* WRITTEN TASK 1:
Copy the Metamath theorem page starting with "Description: The minimal" and going on through "minPolyAA ‘ 𝐴 ) ‘ 𝐴 ) = 0 )", switching "minimal polynomial" to "minimum polynomial".
* WRITTEN TASK 2:
Pick up the Metamath proof page for theorem mpaaroot after its last line and keep writing.
======== SOURCE TEXT
Metamath Proof Explorer

Theorem mpaaroot

Description: The minimal polynomial of an algebraic number has the number as a root. (Contributed by Stefan O'Rear, 25-Nov-2014)

Ref Expression
Assertion mpaaroot ( 𝐴 ∈ 𝔸 → ( ( minPolyAA ‘ 𝐴 ) ‘ 𝐴 ) = 0 )

Proof

Step Hyp Ref Expression
1 mpaalem ( 𝐴 ∈ 𝔸 → ( ( minPolyAA ‘ 𝐴 ) ∈ ( Poly ‘ ℚ ) ∧ ( ( deg ‘ ( minPolyAA ‘ 𝐴 ) ) = ( degAA𝐴 ) ∧ ( ( minPolyAA ‘ 𝐴 ) ‘ 𝐴 ) = 0 ∧ ( ( coeff ‘ ( minPolyAA ‘ 𝐴 ) ) ‘ ( degAA𝐴 ) ) = 1 ) ) )
================
======== RECORDS PROVIDED
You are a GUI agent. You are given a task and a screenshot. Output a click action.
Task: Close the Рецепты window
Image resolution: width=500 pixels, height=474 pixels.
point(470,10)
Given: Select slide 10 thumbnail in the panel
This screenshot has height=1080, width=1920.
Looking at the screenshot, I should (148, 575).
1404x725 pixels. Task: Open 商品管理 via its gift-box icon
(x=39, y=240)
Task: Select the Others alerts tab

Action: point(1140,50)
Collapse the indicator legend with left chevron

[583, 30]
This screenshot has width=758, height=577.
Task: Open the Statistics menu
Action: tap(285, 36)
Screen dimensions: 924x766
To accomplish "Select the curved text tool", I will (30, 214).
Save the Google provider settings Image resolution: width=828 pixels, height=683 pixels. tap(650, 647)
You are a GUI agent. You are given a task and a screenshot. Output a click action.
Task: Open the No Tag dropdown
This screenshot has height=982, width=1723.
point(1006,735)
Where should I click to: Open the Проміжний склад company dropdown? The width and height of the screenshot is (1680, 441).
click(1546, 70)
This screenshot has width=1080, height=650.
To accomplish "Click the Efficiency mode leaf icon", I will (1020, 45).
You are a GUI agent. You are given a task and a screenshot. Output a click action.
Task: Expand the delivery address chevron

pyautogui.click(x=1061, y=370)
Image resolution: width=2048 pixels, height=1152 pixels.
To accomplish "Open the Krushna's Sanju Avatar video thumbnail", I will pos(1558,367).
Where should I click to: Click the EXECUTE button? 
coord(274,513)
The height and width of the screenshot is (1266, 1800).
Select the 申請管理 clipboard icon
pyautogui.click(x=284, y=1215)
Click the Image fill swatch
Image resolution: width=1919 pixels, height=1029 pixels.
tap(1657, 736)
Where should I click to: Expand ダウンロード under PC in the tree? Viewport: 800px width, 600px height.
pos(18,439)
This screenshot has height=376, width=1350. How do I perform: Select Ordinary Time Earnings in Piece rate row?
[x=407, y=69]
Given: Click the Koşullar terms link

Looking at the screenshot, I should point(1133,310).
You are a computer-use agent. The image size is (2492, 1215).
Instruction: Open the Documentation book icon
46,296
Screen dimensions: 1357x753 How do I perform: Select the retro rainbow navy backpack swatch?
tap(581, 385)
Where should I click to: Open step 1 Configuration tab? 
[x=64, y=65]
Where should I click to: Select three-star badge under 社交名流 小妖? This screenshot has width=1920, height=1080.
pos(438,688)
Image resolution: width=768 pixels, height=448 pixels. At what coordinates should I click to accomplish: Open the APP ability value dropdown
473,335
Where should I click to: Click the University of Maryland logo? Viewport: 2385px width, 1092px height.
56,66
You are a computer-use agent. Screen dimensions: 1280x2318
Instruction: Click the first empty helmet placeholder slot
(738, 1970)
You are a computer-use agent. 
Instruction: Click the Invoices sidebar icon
================
* WRITTEN REPLY 1:
Description: The minimum polynomial of an algebraic number has the number as a root. (Contributed by Stefan O'Rear, 25-Nov-2014)

Ref Expression
Assertion mpaaroot ( 𝐴 ∈ 𝔸 → ( ( minPolyAA ‘ 𝐴 ) ‘ 𝐴 ) = 0 )

* WRITTEN REPLY 2:
2 simpr2 ( ( ( minPolyAA ‘ 𝐴 ) ∈ ( Poly ‘ ℚ ) ∧ ( ( deg ‘ ( minPolyAA ‘ 𝐴 ) ) = ( degAA𝐴 ) ∧ ( ( minPolyAA ‘ 𝐴 ) ‘ 𝐴 ) = 0 ∧ ( ( coeff ‘ ( minPolyAA ‘ 𝐴 ) ) ‘ ( degAA𝐴 ) ) = 1 ) ) → ( ( minPolyAA ‘ 𝐴 ) ‘ 𝐴 ) = 0 )
3 1 2 syl ( 𝐴 ∈ 𝔸 → ( ( minPolyAA ‘ 𝐴 ) ‘ 𝐴 ) = 0 )